Le livret de Vladimir Dmitriev, exhumé des années 1930, fait de Lucien un compositeur de musique qui rêve de percer à l’Opéra. La ballerine Coralie devient sa muse (il lui compose la musique de La Sylphide), mais il se laisse berner par Florine qui lui commande un autre ballet (Dans les Montagnes de Bohême). Il se laisse enivrer par ses gains au jeu (dans le roman, il perd), délaisse Coralie (c’est crétin : Lucien a beaucoup de défauts, mais il est fidèle), sacrifie son indépendance artistique (qui n’est jamais un enjeu véritable : Lucien ne croit pas longtemps réussir par son seul talent), et quand il se rend compte qu’il est joué, revient chez Coralie, qui a entre-temps retrouvé son bedonnant protecteur Camusot. Cette dernière ne meurt même pas à la fin (c’est ballot : il y aurait eu enfin matière à un peu d’émotion vraie). Lucien se retrouve tout seul dans un grand appartement vide, et il se roule un peu par terre.
La production du Bolchoï n’est tissée que de clichés. Le premier danseur est efféminé, le créateur est torturé, Camusot ne veut pas partager Coralie et Lucien non plus (dans le roman, c’est bien moins net : quand Camusot trouve les bottes de Lucien dans la chambre de Coralie au petit matin, il fait semblant de ne pas les voir). Ces simplifications bêtasses seraient pardonnables, à la limite, si on ne s’ennuyait continûment (les trois actes font 1h45). La musique accumule les références, la chorégraphie aussi. Tout est fait au kilomètre. Manquent la tension, l’inspiration, l’inventivité et la grâce. Le corps de ballet est condamné à une partition répétitive, et les pas de deux entre Coralie (Anastasia Stashkevich) et Lucien (Vyacheslav Lopatin) sont étonnamment dénués de sensualité.

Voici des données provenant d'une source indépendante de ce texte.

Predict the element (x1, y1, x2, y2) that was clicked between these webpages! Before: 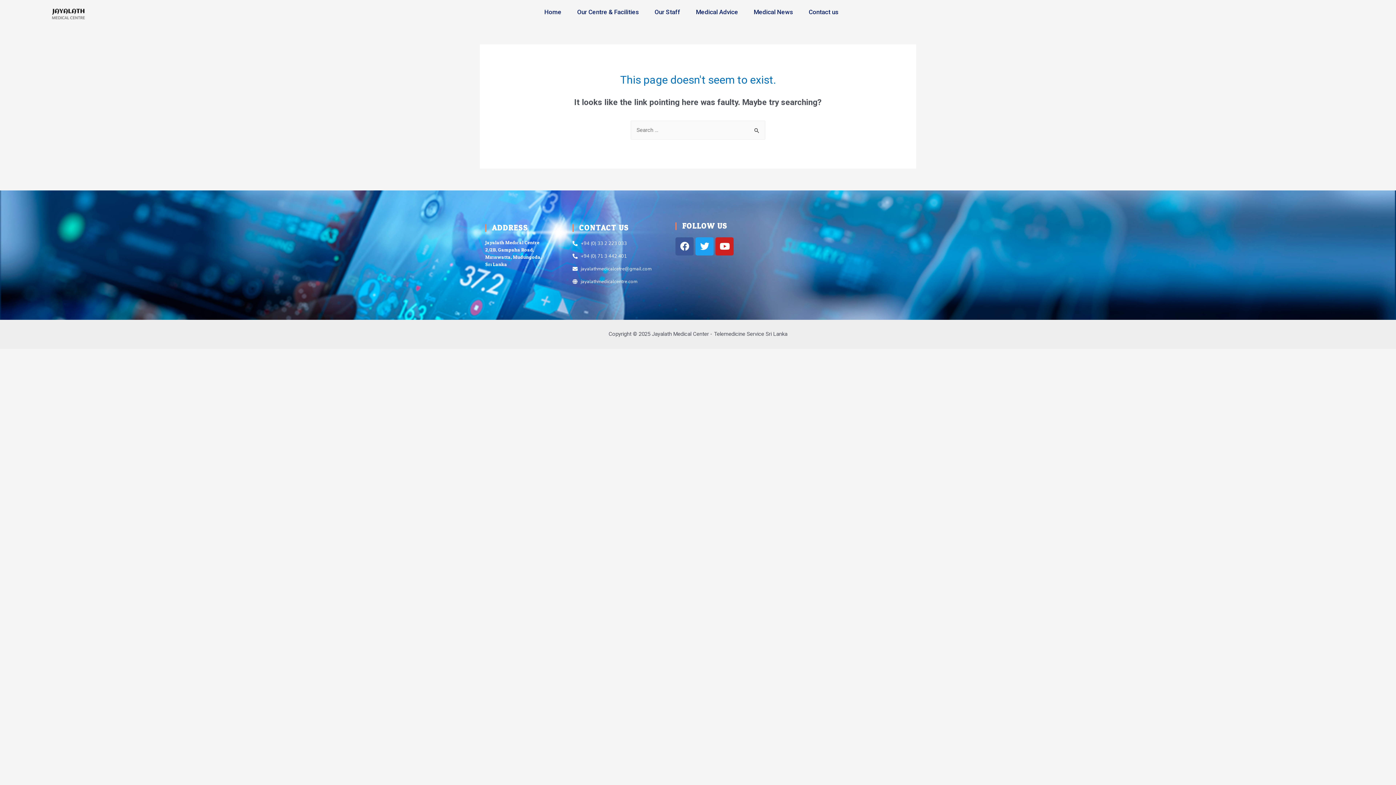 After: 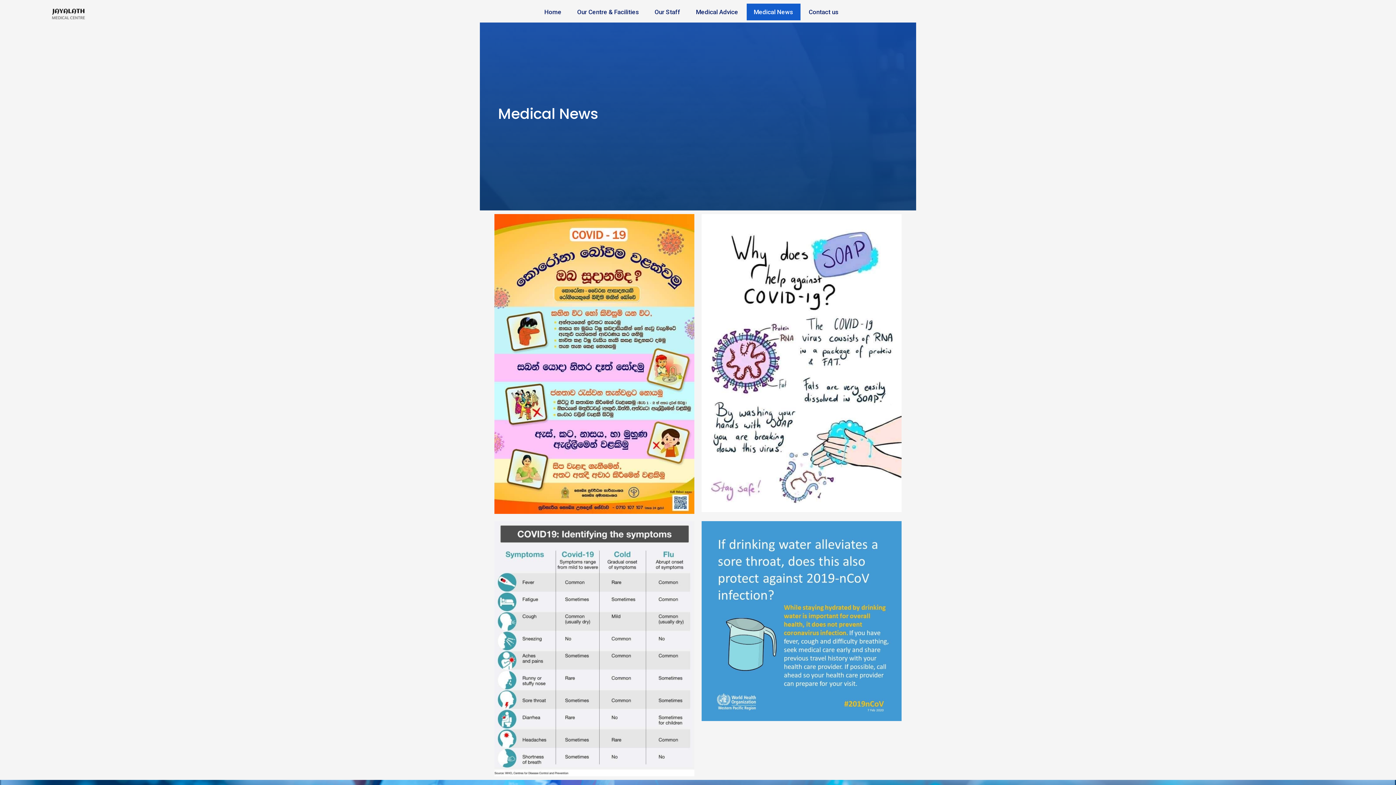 Action: label: Medical News bbox: (746, 3, 800, 20)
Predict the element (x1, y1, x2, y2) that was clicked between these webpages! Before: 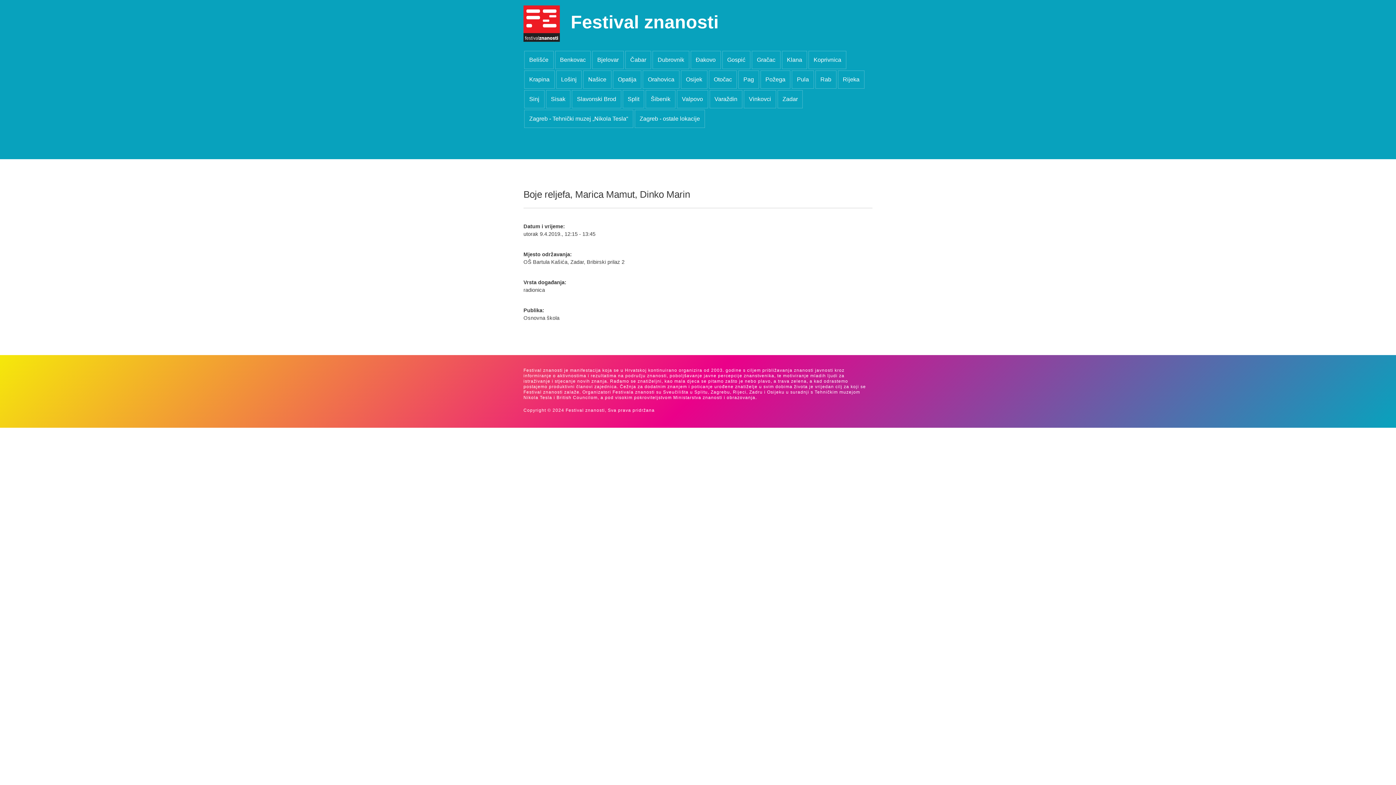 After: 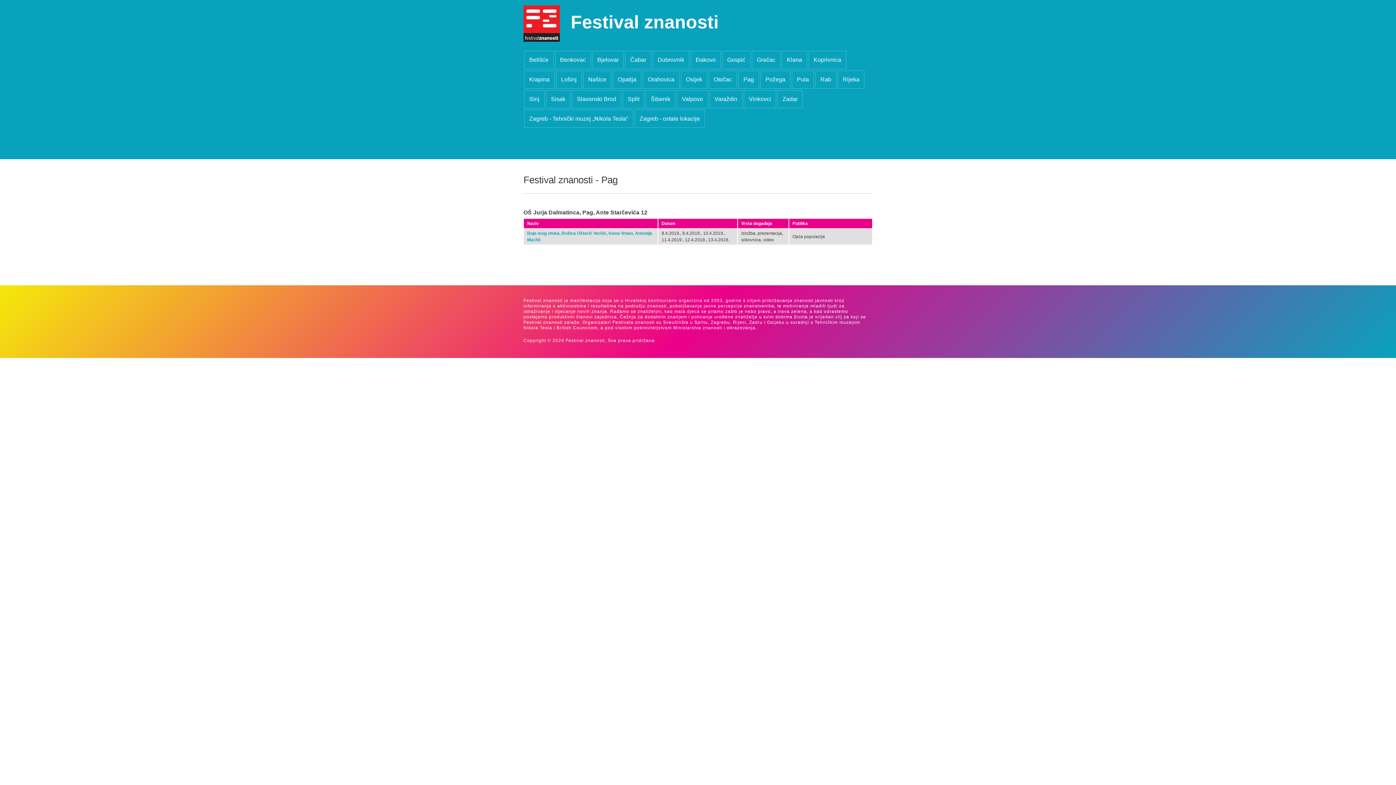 Action: label: Pag bbox: (738, 70, 759, 88)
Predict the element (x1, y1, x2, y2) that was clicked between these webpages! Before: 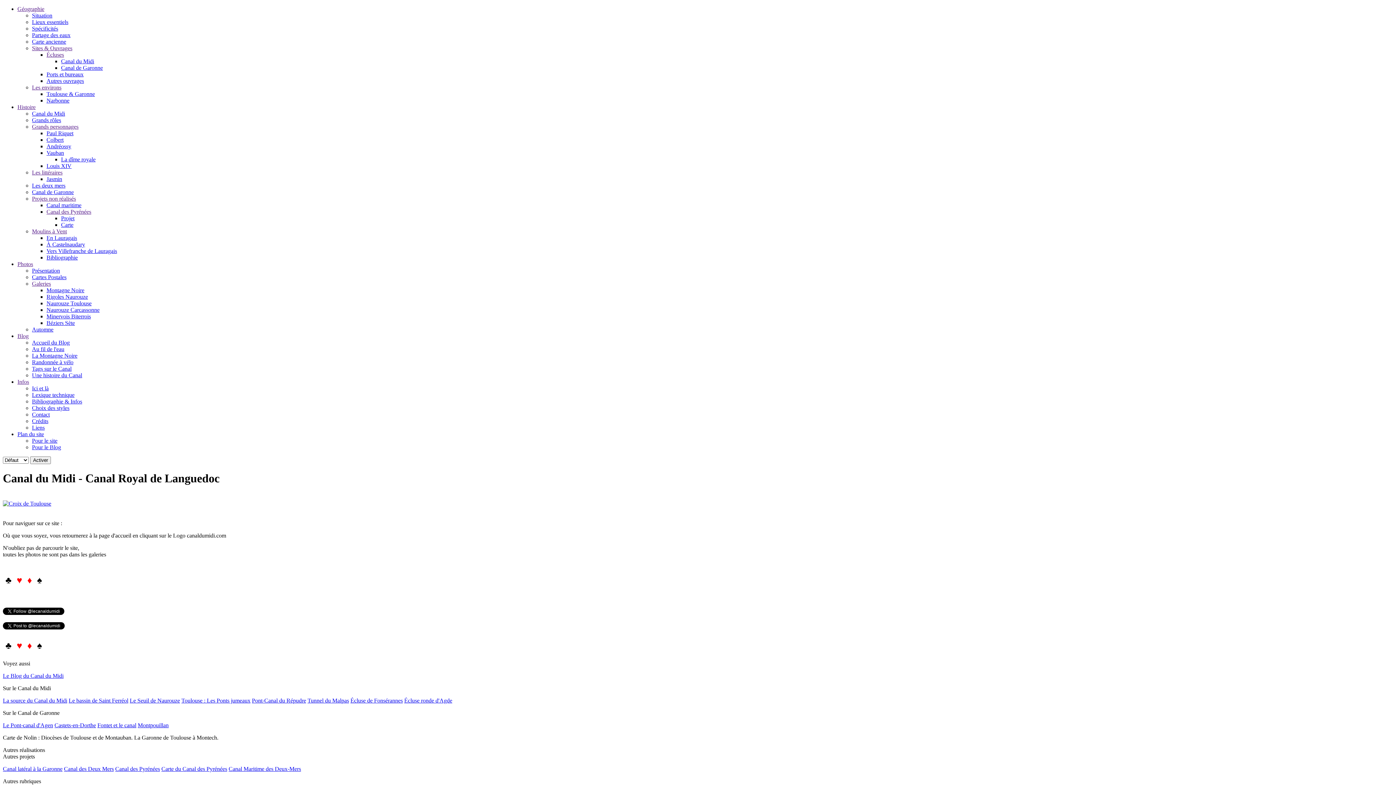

Le summum de la laideur – et je pèse mes mots – est atteint avec le remake de La Sylphide : c’est si agité qu’on voit, au lieu d’êtres surnaturels ne touchant presque pas terre, des libellules coincées trop près d’un tube à néon. Il y a, en particulier, pour la soliste, une série de sissonnes tellement heurtée qu’on dirait les sauts d’une joueuse de tennis peu douée. Et tout au long des trois actes, les évolutions du corps de ballet dans l’espace sont toujours simplettes (une ligne, un cercle). Cela n’empêche pas Guillaume Gallienne, conseiller à la dramaturgie sur le ballet, d’affirmer que la chorégraphie est « assez balanchinienne ». C’est à se casser le coccyx par terre.
Alexeï Ratmansky est, fondamentalement, un chorégraphe à pastiche. Il enchaîne les passages obligés comme on coche les pages d’un Baedeker : un parallèle avec l’histoire de la danse ? Ce sera Coralie/Taglioni et Florine/Elssler. Florine (Anastasia Meskova) dansera sur une table ronde comme chez Béjart. Le garçon exprimera son désespoir sur un accord rappelant Chopin comme chez Neumeier. Mais au final, les clins d’œil à l’histoire de la danse ne font pas une création. Les décors sont plats, les contrastes très affadis, avec rien qui suggère ni la débine ni l’apothéose du luxe (c’est Paris version carton-pâte). Les nuages qui passent et les trois passages chantés cherchent à créer une atmosphère mélancolique. Le contresens est complet. Seul avantage de ce ballet : le lien est si distendu avec l’original que le Lucien dansé ne laisse aucune empreinte rétinienne dans votre imaginaire personnel.
Je n’ai pas vu le ballet mais, en balzacienne que je suis, la dernière phrase de votre article m’a ravie!